Thanks Mark for kicking up the dust!

Some comments and dark observations follow:

On 5/5/12 1:14 PM, "Mark Stephen Meadows" <m...@markmeadows.com> wrote:

> since you started this i'll pick on your gmail address.

Glad I could start the provocation!

> you are what you search, right?

Yes and no.  What gets reflected back (based on the gleanings of my digital
wanderings) is a reflection in a cracked mirror.  I still believe it to be a
case of garbage in = garbage out.  Do I feel important, understood or
recognized when the sidebars on my search or FB page reflect back to me my
recent digital preoccupations: horses, dating sites for women over 50,
non-prescription sleeping aids?  Does anyone even pay attention to that
slice of digital wall paper?  Image saturation and obsessive repetition
makes me inured to the message.

I built a prototype of a reverse oracle:  When you enter a technology-based
search term, what gets "returned" is not results & instances of usage in
random contexts, but rather questions.

I am my questions, not my search terms. SIRI notwithstanding, this may be my
last defense against the singularity.

> true form and function of today's social media architecture are to FUNNEL and
> ANALYZE. and > it is a malevolent design, at that.

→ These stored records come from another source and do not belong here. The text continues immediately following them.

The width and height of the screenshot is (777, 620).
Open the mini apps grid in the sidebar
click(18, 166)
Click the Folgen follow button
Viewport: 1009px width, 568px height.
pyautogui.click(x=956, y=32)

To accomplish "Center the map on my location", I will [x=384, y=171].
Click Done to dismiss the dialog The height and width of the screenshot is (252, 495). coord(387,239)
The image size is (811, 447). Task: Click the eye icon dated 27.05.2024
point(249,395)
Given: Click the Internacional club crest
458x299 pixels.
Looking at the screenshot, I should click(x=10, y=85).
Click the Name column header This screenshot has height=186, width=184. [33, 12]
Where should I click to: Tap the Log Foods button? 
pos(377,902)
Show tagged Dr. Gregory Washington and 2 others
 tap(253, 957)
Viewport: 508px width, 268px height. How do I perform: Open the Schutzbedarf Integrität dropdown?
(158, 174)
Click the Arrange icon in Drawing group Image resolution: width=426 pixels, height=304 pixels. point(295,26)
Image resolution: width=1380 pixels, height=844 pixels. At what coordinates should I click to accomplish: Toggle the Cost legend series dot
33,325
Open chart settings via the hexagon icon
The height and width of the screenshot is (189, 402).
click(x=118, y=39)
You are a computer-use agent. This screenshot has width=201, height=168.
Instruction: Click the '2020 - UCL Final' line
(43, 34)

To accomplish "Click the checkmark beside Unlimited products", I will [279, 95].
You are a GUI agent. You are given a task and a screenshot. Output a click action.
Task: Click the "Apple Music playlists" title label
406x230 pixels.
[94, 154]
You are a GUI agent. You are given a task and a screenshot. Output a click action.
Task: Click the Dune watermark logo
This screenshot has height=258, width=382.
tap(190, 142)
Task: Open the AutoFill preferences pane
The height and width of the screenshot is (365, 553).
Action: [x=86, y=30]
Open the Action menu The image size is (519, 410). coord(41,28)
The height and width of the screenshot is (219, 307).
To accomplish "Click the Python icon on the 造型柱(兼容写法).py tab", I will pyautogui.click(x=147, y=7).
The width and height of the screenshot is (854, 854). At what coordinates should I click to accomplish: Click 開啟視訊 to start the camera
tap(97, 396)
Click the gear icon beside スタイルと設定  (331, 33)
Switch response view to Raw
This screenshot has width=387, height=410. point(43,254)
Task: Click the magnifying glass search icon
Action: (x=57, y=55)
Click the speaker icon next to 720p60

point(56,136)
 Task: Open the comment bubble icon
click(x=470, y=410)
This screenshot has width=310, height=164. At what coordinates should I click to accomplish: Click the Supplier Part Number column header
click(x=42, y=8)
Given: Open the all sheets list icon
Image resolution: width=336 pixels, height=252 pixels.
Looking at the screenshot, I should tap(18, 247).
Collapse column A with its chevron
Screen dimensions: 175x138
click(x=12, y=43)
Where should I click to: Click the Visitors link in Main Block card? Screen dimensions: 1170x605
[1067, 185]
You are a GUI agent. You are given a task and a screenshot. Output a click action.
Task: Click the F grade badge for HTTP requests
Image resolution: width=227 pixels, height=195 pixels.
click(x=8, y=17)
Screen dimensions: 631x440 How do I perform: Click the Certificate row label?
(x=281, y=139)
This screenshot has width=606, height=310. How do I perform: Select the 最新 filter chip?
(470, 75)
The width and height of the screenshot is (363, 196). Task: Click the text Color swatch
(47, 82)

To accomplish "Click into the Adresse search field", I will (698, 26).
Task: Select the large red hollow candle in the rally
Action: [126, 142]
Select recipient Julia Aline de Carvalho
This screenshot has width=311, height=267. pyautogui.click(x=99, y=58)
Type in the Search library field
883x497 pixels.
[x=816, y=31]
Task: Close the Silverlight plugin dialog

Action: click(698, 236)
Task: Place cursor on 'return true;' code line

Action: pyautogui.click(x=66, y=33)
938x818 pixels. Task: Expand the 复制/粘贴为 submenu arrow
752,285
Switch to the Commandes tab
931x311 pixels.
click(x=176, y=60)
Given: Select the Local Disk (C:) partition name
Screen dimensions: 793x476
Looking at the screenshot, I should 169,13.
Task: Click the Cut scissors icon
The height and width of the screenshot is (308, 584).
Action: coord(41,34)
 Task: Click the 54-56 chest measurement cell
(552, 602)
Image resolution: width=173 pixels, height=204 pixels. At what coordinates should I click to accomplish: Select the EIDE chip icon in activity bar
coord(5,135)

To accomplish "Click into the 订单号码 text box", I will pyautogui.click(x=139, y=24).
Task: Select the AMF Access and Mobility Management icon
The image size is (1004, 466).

But remember, this was the marxist cultural and political critique of radio,
magazines, and television (and other forms of mass culture) in the US
context.  The real business of these cultural industries (so argued) was NOT
providing information to the masses, but making the MASSES available for the
advertisers, state propaganda offices, and other disciplinary capitalist
structures.  Selling my attention, my address, my buying habits, my travel
patterns, my relationship status, my zipcode, my phone number have been
tried and true methods of capitalist wealth-making since the beginning of
the advertising age. Getting me to volunteer this information, and then to
pay for the privilege of "being on the mailing list" were simple refinements
of the 20th c. business model.

> 
> i think it's great that social media systems are used for political changes,
> and i can say 
> (i met him while i was in Baghdad) that people like Salaam Pax - the Baghdad
> Blogger - 
> made real change via their media art. but by our artistic and social desire to
> publish our 
> lives we're unintentionally improving malevolent architectures so that they
> better funnel 
> and analyze us. the design of the culture is something that is herding us and
> i, for one, 
> do not welcome our new robotic overlords.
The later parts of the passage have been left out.